Etwas kann man freilich auch gegen Starkregen tun, wenngleich auch diese Maßnahmen ursprünglich dem Hochwasserschutz dienen und bei einem Jahrhundertregen nur bedingt wirksam sind. Die hängen mit dem Ermskanal zusammen. Auf Höhe des Freibads muss das Wehr geschlossen werden, damit das Wasser im wesentlich tieferen und breiteren Bett der Erms verbleibt. Weiter unten muss das Wehr indes die Wassermassen in den so genannten Freischuss leiten, der in die Erms führt.
Säcke und Sand vom Spielplatz
Zumindest beim dritten Hochwasser am Montagabend hat das alles funktioniert. Am Freibad war alles dicht. Genützt hat es bestimmt, doch jenen, denen das Wasser in den Keller lief, mag das kein Trost sein. Selbst wenn die Abläufe auf Druck der Stadt neu justiert werden, indem etwa der Pegelstand, ab dem das Wehr am Freibad automatisch schließt, herabgesetzt wird: Eine hundertprozentige Sicherheit wird es nie geben können, sagt Konrad Berger. Die Natur ist ab einem gewissen Grad nicht mehr zu bändigen.
Etwas besorgt zeigt sich OB Fiedler, weil während der nächtlichen Einsätze auch Feuerwehrleute, die diesen Job ehrenamtlich ausüben, beschimpft wurden.

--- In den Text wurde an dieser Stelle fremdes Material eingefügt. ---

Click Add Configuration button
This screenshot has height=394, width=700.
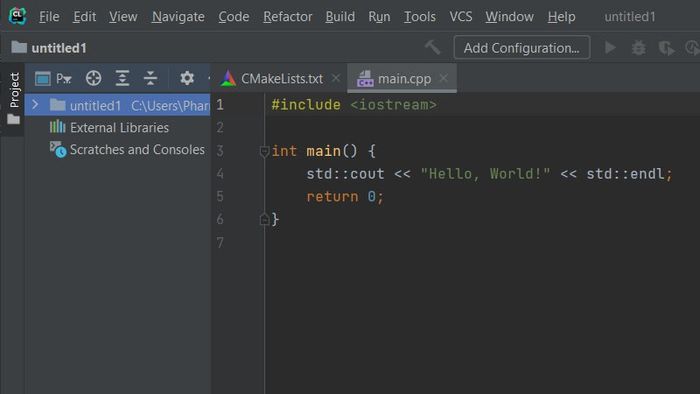pos(521,48)
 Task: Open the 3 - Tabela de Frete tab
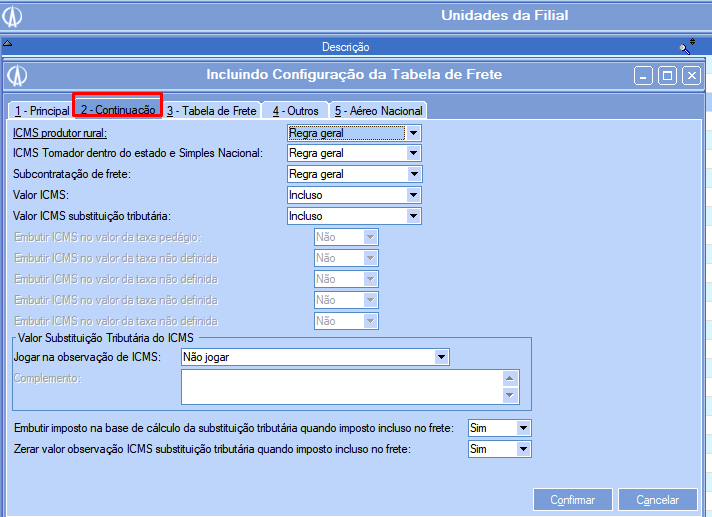(x=211, y=111)
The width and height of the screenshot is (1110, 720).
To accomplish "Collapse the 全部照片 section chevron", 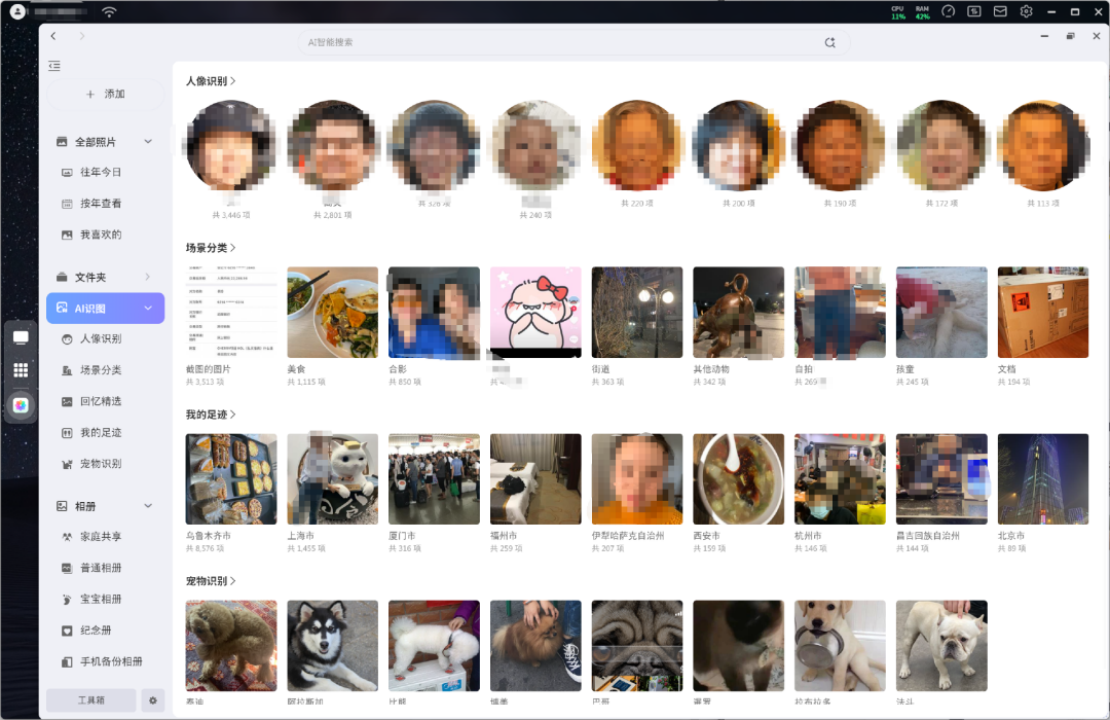I will point(148,142).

Das sei zwar nicht häufig vorgekommen, aber für die Helfer, die sich für andere Leute die Nächte um die Ohren schlagen, alles andere als motivierend.
Ein positives Beispiel, wie Gemeinschaft funktionieren kann, erlebte Fiedler in der Marie-Curie-Straße. Dort hat das Oberflächenwasser die Hackschnitzel eines Spielplatzes mitgerissen, die alsbald die Ablaufschächte zu verstopfen drohten.
Mit Schneeschaufeln bewaffnet, haben Anwohner die Rinnen wieder frei bekommen. „Da hat die Gemeinschaft richtig gut funktioniert“, freut sich Fiedler. Die Feuerwehr organisierte für die Anwohner auch Säcke, die allerdings nicht befüllt waren.
Ein Blick auf den Spielplatz genügte, dann kamen die Schaufeln erneut zum Einsatz, und der Sandkasten wurde in die Säcke verfüllt.